DATA FOR REVIEW:
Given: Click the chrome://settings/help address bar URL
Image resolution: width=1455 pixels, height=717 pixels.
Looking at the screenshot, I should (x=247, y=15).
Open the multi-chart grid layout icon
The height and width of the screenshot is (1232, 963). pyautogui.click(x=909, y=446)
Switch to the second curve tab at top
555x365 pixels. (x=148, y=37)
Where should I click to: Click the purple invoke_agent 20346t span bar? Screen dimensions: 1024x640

ASSIGNED TASK:
Only the lines from the one containing "Image resolution: width=1455" through the end of the entries above should be written out, exactly and in full.

REPLY TO THE TASK:
Image resolution: width=1455 pixels, height=717 pixels.
Looking at the screenshot, I should (x=247, y=15).
Open the multi-chart grid layout icon
The height and width of the screenshot is (1232, 963). pyautogui.click(x=909, y=446)
Switch to the second curve tab at top
555x365 pixels. (x=148, y=37)
Where should I click to: Click the purple invoke_agent 20346t span bar? Screen dimensions: 1024x640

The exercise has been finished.